A group of members and attenders have asked that the meeting to consider the Meeting's restricted funds as a possible source of funding for reparations efforts.
This is one of the documents used in the EMES Meeting for Learning 11-13 June 2010 held at Svartbäcken, Rimbo, Sweden
Information compiled by Sue Glover Frykman
A threshing meeting or threshing session is defined as “a meeting at which a variety of different, and sometimes controversial, opinions can be openly, and sometimes forcefully, expressed, often in order to smooth the passage of business at a later meeting for worship for business.

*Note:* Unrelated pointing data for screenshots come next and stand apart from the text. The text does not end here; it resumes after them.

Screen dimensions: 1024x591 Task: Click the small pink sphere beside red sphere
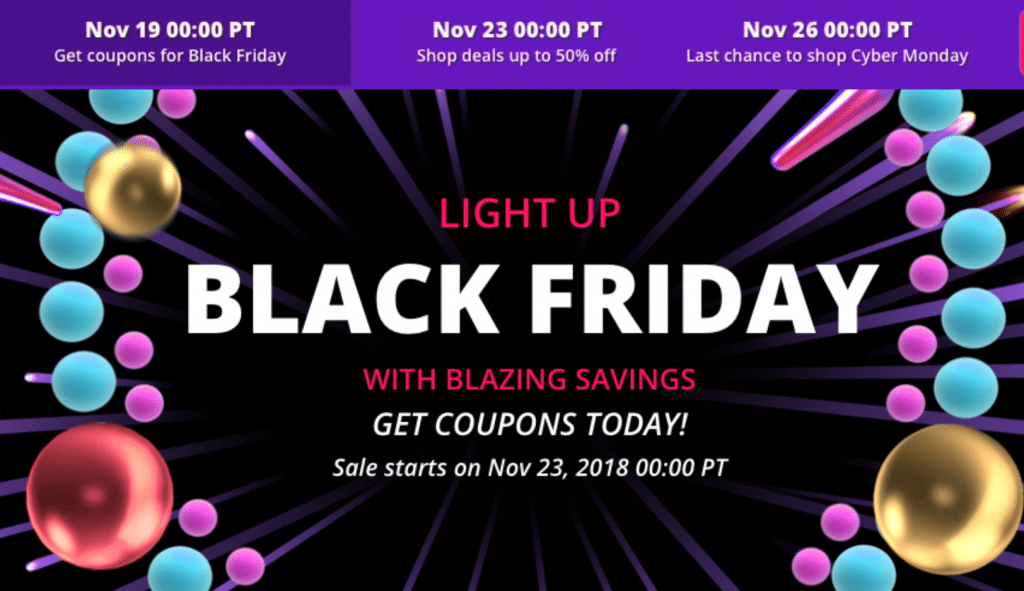[x=198, y=517]
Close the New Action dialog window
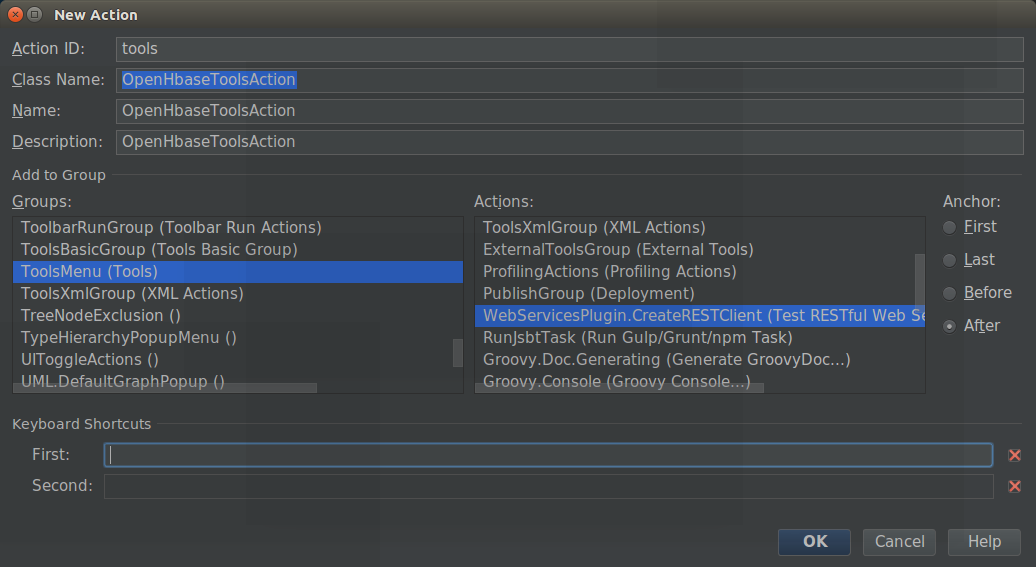1036x567 pixels. coord(16,15)
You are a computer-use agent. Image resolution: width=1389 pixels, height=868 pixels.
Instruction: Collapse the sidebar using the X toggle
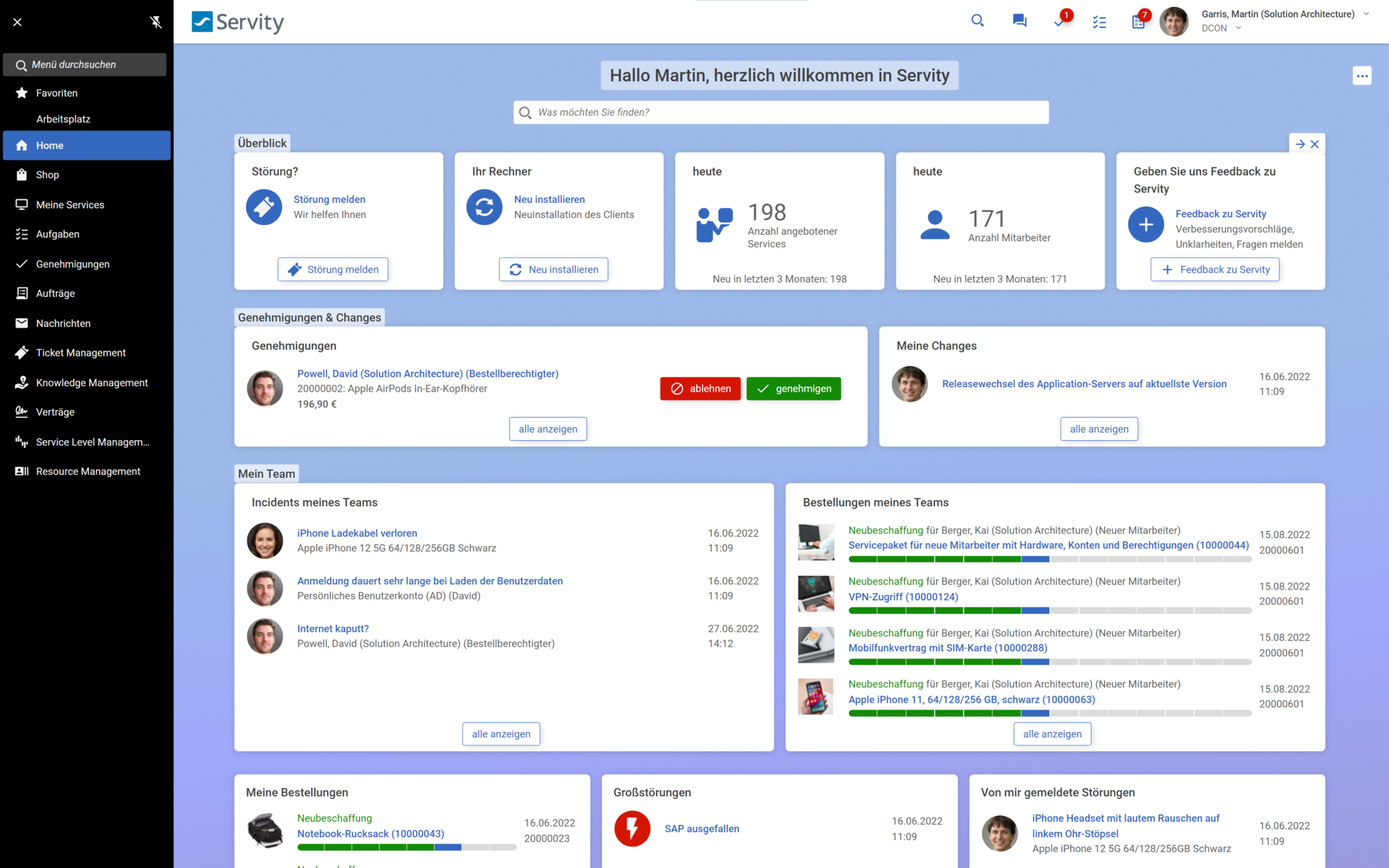click(17, 22)
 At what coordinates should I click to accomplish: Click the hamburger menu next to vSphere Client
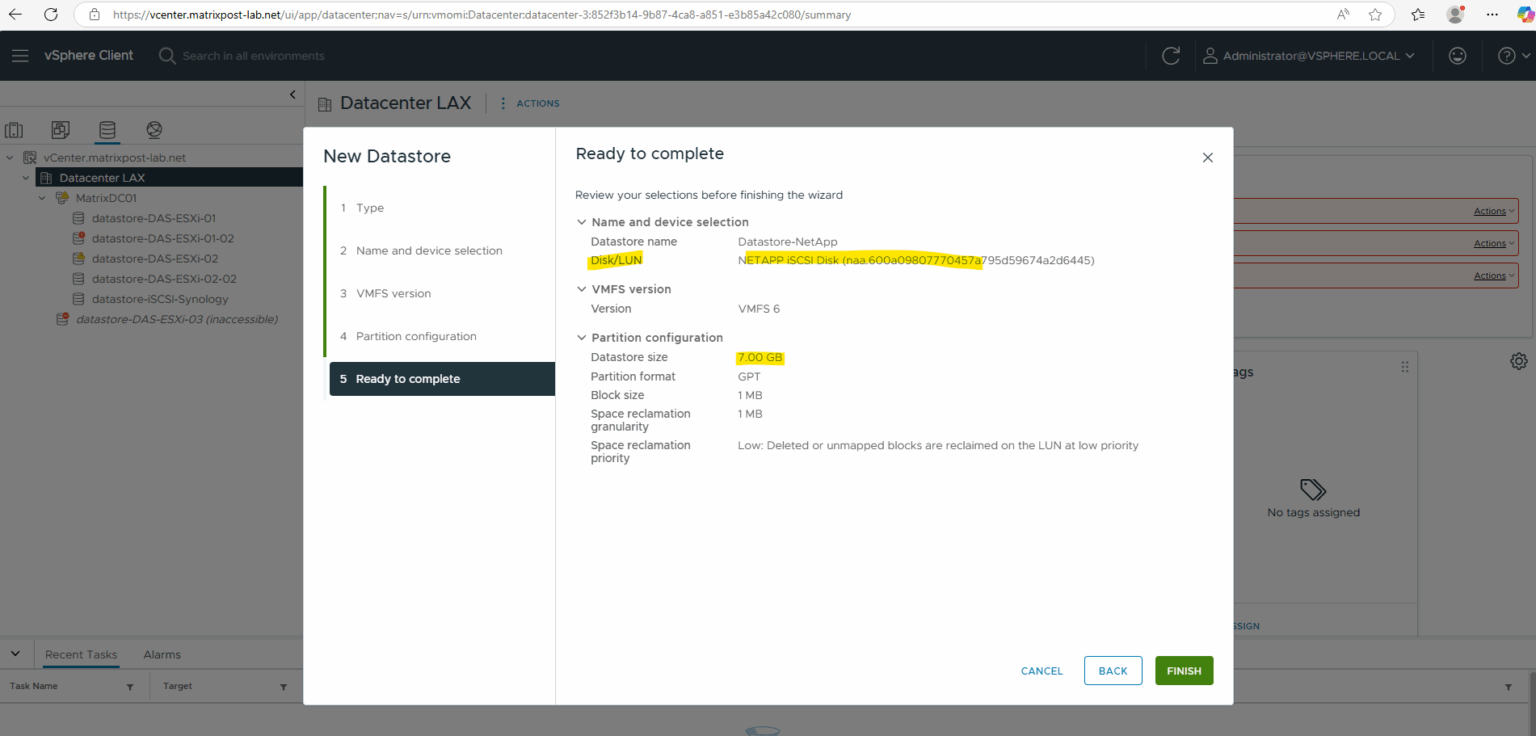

Originally the term was used to describe large and noisy meetings for convincement of `the world's people' in order to `thresh' them away from the world” (see Britain Yearly Meeting’s Quaker Faith &Practice, §12.26).
A threshing meeting can be arranged in order to share factual information, air one’s views about a controversial subject, express our preferences, or ask questions. Subjects that have been discussed at threshing meetings or sessions include whether to purchase or lease a Meeting House, the attendance of children at Meeting for Worship, whether or not to form smaller neighbourhood meetings when one meeting has become so large that people no longer know each other, which organisations the Meeting should donate to etc.
No decisions are made at threshing meetings. The aim is simply to move towards clarity and a greater understanding of an issue and to separate the ‘grain of truth from the chaff’. Such meetings can also provide an outlet for people to ‘let off steam’ about a subject before taking the matter to a meeting for worship for business. There is no restriction as to how many people can attend a threshing meeting/session.
A threshing meeting or session is usually moderated or facilitated by an experienced Friend, who is asked in advance to take on this role. The facilitator/moderator is responsible for making sure that everyone present has a chance to speak and air their views. Care should be taken to ensure that Friends of differing opinions can and do attend the threshing meeting or session. Friends with specific knowledge about the subject under discussion should be asked to present factual or complex material and be available to answer questions. Someone should also be asked to take notes at the meeting for future reference.